I think people like things that are safe and won’t give them anxiety.
In the trailer, you get at the generational differences in her audience. The fact that her younger fans see her playing with older guys and talk about the “suburban dads” at her shows like me. The first time I saw her I took my daughter. What do you make of that generational split?
I think we are looking for bands that we fall in love with. We’re looking for the early Clash, Elvis Costello and the bands that were real rock bands. That is why I believe she appeals to an older audience. We’re looking for people who know rock and roll and are not afraid of it. When you look at her lyrics, they speak to actual human emotions which I think a lot of songwriters are afraid to do. I think when people start to listen they think “this was the way my heart was broken, this is the way I lusted after this person, this is the way I felt when my friend died.”
You set out to deal with the issue of sexism for women in rock and roll. In the trailer she talks about being asked by an interviewer, “As a woman, do you find it a risk to write about darker subject matter?”
I wanted to look at what it’s like for a woman in rock and roll which it is different as much as we wished it wouldn’t be and she talks about it a a lot and I hint at in the trailer. She’ll tell me these things in the film where a guy playing rock and roll would never experience. You would never ask a twenty-five year old guy “What do your parents think about your lyrics because you’re swearing so much?” People will accuse her of playing up to older men just to get a rise out of them because she’s putting something provocative in her lyrics. I think when Lydia writes her lyrics, she just writes from the gut. To think for anyone to accuse her of pandering to her audience is just ridiculous. You just haven’t been paying attention.
When you talk about the great live shows you’ve seen, you include Lydia in the same breadth of the greats you saw and who pre-date her being born. Do you think she understands that context?

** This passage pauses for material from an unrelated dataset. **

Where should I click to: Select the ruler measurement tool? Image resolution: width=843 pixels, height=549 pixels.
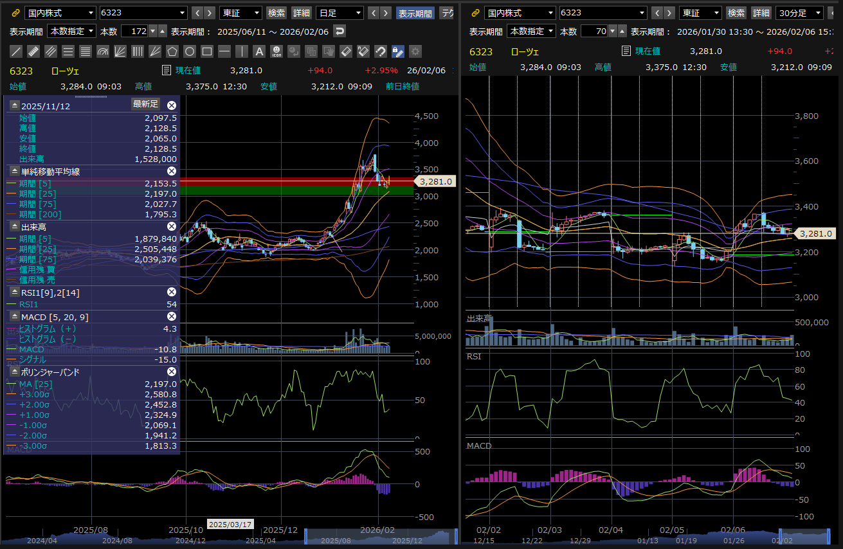coord(33,51)
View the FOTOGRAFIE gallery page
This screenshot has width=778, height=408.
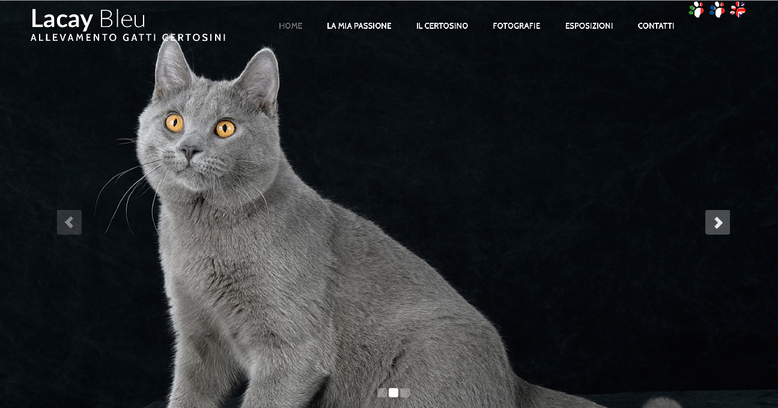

Yes. She has this crazy musical knowledge, You talk to her and even though she’s twenty-five years old she knows where she came from. The youth baseball example would be being an African-American and not knowing who allowed them to start playing in the league. I think people need to know their history.
In the end is her story the embodiment of every band out there trying to make it in today’s music business when at times it seems like there isn’t a business as we once knew it?
I think young bands could really learn from this, There’s bands that are only getting a few hundred dollars. Their guaranteed is around $1000 a night, I’m sure bands getting $200 would kill for $1000. But with larger guarantees come larger expenses. I really wanted to show that aspect. When you’ve got your small label deal with Bloodshot, things are going well and you’re getting really good reviews but is it sustainable? What do you have to do to take it to the next level?
What do you think is the next level and how do you get there?
If you’re going to be successful, you’ve got to keep trying. If you don’t you’re the one who gave up and your lack of success can be your own fault. But there also has to be talent there and here we have one of our greatest songwriters. Right now if you were to put a gun to my head and say who is the greatest songwriter on the planet, I would say Lydia Lovless. There’s no one else who’s even in second place. She’s not writing ridiculous little ditties about shaking your ass or ‘oh I broke my heart.’ She’s writing songs that adults can actually relate to. She writing about situations you can actually put yourself in and understand. She is Paul Westerberg in 1984. She is Bob Dylan in 1965. She is Jeff Tweedy in 1996-97.
Lydia is everything you want in a singer. Someone said this about the Replacements and having heard the new album many times, I can say she has songs for every occasion. She’s got a song for a funeral, a song for a wedding, she’s got a song if you’re in love, she’s got a song if your heart is broken, she’s got a song if you want drive really fast on the highway–and one if you want to sit at home and cry in your beer.